Frente a Imhotep se levantaba el ciclópeo conjunto funerario de Saqqara. El faraón Zoser estaría satisfecho con su última morada. Desde ella, su vida se extendería infinitamente después de que Anubis pesara su corazón y Osiris le recibiese en su nave solar.

Henchido de orgullo, volvió a pasear su mirada por las inmensas murallas, deteniéndose con especial satisfacción en la gran tumba piramidal. Varias mastabas de tamaño decreciente ascendían escalonadas, una sobre otra, hasta alcanzar la altura digna de albergar el cuerpo embalsamado de su señor y cuantas riquezas le acompañarían en su vida eterna.

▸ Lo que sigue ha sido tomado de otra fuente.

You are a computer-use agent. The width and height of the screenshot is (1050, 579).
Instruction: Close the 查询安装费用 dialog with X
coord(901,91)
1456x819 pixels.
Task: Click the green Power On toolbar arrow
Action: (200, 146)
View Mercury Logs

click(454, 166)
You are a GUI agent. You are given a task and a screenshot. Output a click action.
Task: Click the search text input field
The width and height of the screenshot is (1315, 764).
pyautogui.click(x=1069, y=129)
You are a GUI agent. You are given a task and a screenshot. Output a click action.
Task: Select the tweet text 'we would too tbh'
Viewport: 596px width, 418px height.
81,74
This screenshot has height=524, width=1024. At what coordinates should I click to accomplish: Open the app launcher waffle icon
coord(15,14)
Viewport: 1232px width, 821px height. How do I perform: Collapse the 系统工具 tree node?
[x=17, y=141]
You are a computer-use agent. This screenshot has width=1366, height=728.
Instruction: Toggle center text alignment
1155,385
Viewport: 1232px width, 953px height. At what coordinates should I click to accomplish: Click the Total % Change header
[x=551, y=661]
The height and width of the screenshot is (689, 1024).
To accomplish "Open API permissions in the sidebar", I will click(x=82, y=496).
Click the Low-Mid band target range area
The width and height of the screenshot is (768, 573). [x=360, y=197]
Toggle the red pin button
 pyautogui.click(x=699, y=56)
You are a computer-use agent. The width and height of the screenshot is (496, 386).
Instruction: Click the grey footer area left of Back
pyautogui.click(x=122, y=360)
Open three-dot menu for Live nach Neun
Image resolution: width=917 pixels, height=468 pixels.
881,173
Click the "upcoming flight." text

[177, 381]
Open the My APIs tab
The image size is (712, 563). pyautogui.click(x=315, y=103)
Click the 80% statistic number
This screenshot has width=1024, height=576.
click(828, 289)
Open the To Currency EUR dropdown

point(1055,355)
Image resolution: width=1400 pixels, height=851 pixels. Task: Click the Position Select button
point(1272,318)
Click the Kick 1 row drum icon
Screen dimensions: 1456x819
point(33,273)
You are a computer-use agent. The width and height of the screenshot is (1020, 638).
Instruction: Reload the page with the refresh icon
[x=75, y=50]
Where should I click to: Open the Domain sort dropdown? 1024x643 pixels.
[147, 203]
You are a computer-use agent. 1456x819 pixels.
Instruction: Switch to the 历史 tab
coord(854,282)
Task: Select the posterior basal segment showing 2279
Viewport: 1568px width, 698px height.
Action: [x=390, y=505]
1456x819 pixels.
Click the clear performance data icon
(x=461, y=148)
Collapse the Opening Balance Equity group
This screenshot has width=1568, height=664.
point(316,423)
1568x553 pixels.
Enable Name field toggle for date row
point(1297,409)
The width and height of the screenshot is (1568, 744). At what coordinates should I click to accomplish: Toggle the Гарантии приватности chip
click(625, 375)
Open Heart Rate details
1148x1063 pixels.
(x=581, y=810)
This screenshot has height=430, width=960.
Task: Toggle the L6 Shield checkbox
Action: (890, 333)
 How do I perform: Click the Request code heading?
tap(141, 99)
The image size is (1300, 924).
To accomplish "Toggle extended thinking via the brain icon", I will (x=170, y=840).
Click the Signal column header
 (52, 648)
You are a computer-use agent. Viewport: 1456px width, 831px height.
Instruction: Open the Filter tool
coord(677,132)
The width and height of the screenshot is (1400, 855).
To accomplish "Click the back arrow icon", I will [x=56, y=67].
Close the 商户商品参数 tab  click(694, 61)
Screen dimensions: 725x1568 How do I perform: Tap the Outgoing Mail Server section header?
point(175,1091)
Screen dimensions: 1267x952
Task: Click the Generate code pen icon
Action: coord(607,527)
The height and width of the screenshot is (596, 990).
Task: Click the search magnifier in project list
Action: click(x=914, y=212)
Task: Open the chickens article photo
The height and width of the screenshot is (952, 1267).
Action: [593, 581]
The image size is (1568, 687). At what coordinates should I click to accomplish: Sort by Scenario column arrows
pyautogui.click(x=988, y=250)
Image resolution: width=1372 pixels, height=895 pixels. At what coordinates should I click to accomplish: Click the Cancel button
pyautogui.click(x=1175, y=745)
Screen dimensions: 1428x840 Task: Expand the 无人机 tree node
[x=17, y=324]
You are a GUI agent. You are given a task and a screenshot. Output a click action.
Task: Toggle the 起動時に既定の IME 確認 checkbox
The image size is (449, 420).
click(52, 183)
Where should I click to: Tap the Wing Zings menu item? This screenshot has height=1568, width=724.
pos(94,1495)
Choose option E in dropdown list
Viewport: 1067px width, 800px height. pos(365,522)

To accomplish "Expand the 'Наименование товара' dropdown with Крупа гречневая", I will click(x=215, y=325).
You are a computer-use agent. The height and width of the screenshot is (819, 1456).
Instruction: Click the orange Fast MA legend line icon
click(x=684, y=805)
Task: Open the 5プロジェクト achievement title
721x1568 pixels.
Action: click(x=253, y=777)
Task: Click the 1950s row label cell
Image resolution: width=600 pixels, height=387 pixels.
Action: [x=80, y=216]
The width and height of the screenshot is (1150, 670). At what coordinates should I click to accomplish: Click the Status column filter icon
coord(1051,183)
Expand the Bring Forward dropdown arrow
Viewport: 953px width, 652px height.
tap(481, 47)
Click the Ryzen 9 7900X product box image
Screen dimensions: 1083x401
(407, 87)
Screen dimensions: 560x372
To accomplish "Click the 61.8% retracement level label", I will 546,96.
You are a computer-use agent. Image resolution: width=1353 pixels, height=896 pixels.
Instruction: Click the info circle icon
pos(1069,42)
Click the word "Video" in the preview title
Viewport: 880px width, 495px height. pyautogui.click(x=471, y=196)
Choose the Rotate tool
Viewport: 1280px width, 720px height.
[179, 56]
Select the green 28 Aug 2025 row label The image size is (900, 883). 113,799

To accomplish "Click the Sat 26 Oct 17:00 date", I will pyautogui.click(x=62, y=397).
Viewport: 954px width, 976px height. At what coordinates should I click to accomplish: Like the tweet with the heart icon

No había sido fácil. Toda la experiencia y conocimientos, acumulados a lo largo de los años, se mostraban insuficientes para lograr que la geometría de los planos se trasladase a las arenas del desierto. Había dispuesto de recursos sin límite: toda la piedra necesaria; mano de obra suficiente; los mejores artistas trazaron los planos según sus directrices, plasmando en el papiro la más ambiciosa obra jamás concebida. Sin embargo… nunca lo hubiese logrado sin la ayuda directa de los dioses. Ese era su gran secreto.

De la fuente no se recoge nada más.